According to InvestingPro analysis, the stock appears slightly undervalued at its current market cap of $944 million. Lee's optimism is based on several recent initiatives by SolarEdge that are expected to enhance the company's prospects.

SolarEdge recently disclosed a series of strategic moves, including securing safe harbor agreements with two major residential solar financiers, one of which is RUN. These agreements are aimed at leveraging U.S.-manufactured equipment to take advantage of investment and domestic content bonus tax credits.
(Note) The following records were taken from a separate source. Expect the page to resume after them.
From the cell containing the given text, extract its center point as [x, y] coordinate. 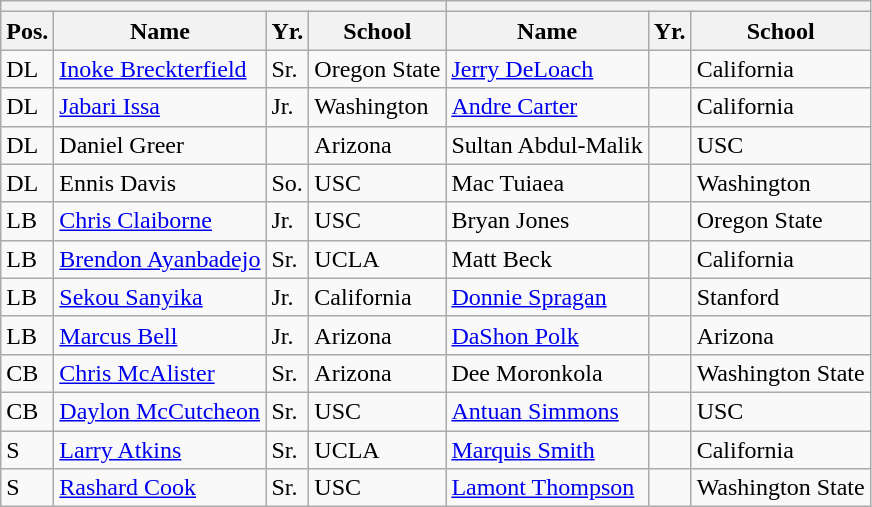
Daylon McCutcheon [160, 411]
Marquis Smith [547, 449]
Inoke Breckterfield [160, 69]
Jerry DeLoach [547, 69]
Marcus Bell [160, 335]
Rashard Cook [160, 488]
DaShon Polk [547, 335]
Sultan Abdul-Malik [547, 145]
Brendon Ayanbadejo [160, 259]
So. [288, 183]
Bryan Jones [547, 221]
Larry Atkins [160, 449]
Dee Moronkola [547, 373]
Pos. [28, 31]
Chris McAlister [160, 373]
Antuan Simmons [547, 411]
Sekou Sanyika [160, 297]
Daniel Greer [160, 145]
Matt Beck [547, 259]
Jabari Issa [160, 107]
Stanford [780, 297]
Mac Tuiaea [547, 183]
Chris Claiborne [160, 221]
Andre Carter [547, 107]
Lamont Thompson [547, 488]
Ennis Davis [160, 183]
Donnie Spragan [547, 297]
Provide the (X, Y) coordinate of the cell's center where the given text is located.  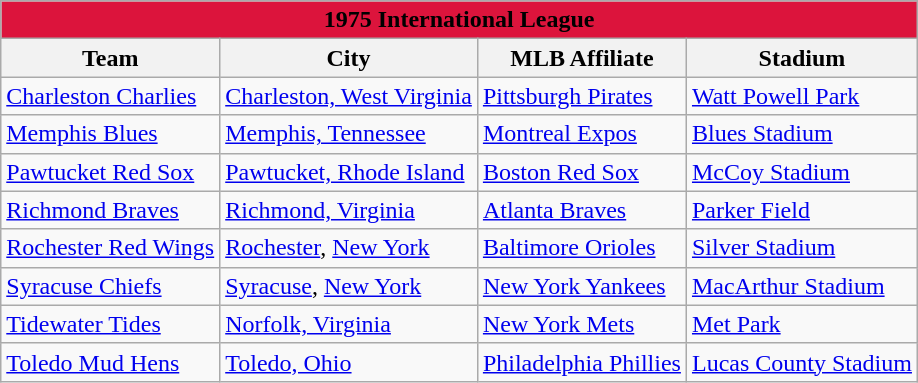
MLB Affiliate (582, 58)
New York Mets (582, 324)
MacArthur Stadium (802, 286)
Pittsburgh Pirates (582, 96)
Richmond Braves (110, 210)
New York Yankees (582, 286)
Baltimore Orioles (582, 248)
Toledo, Ohio (349, 362)
Rochester, New York (349, 248)
1975 International League (460, 20)
Atlanta Braves (582, 210)
Syracuse Chiefs (110, 286)
Richmond, Virginia (349, 210)
Philadelphia Phillies (582, 362)
Watt Powell Park (802, 96)
Silver Stadium (802, 248)
Memphis Blues (110, 134)
Rochester Red Wings (110, 248)
Toledo Mud Hens (110, 362)
Pawtucket Red Sox (110, 172)
Team (110, 58)
Lucas County Stadium (802, 362)
City (349, 58)
Blues Stadium (802, 134)
Tidewater Tides (110, 324)
Syracuse, New York (349, 286)
Pawtucket, Rhode Island (349, 172)
Montreal Expos (582, 134)
Met Park (802, 324)
Charleston, West Virginia (349, 96)
Charleston Charlies (110, 96)
Boston Red Sox (582, 172)
Memphis, Tennessee (349, 134)
Norfolk, Virginia (349, 324)
Stadium (802, 58)
McCoy Stadium (802, 172)
Parker Field (802, 210)
Extract the [x, y] coordinate from the center of the cell holding the provided text.  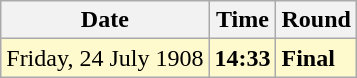
14:33 [242, 58]
Friday, 24 July 1908 [105, 58]
Time [242, 20]
Date [105, 20]
Final [316, 58]
Round [316, 20]
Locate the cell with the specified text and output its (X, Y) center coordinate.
Deliveries under these agreements are expected to occur throughout 2025. The partnership with RUN is significant due to concerns of SolarEdge potentially losing market share to Tesla (NASDAQ:TSLA), which has introduced its Powerwall 3 battery without SolarEdge inverters. InvestingPro data shows the company maintains a healthy current ratio of 2.34, though it faces challenges with negative gross margins of -69.33%.

In December, SolarEdge also completed its second sale of 45X production tax credits, which included credits accrued in the third quarter of 2024, eligible for a $0.11/watt credit for U.S.-made inverters and Power Optimizers. While the sale amount was not disclosed, the transaction is consistent with SolarEdge's strategy to sell 45X credits regularly and supports the company's fourth-quarter 2024 free cash flow (FCF) guidance, which may lead to positive FCF in the first half of 2025.

Additionally, SolarEdge has announced a further restructuring plan to reduce its workforce by 400 and cut overhead costs to improve operating efficiency. The company anticipates pre-tax charges related to the restructuring to be between $3 million and $5 million, primarily incurred in the first quarter of 2025.

This restructuring is expected to result in quarterly expense reductions of $9 million to $11 million, excluding the cost of implementing the plan. This marks SolarEdge's third restructuring in the past year and is projected to contribute to a total cost savings of approximately $17.5 million by the end of 2025, aiding the company's accelerated path to profitability.

SolarEdge will be presenting at the Goldman Sachs Energy, CleanTech & Utilities Conference later this week, where these positive developments are expected to be a focal point for investor discussions.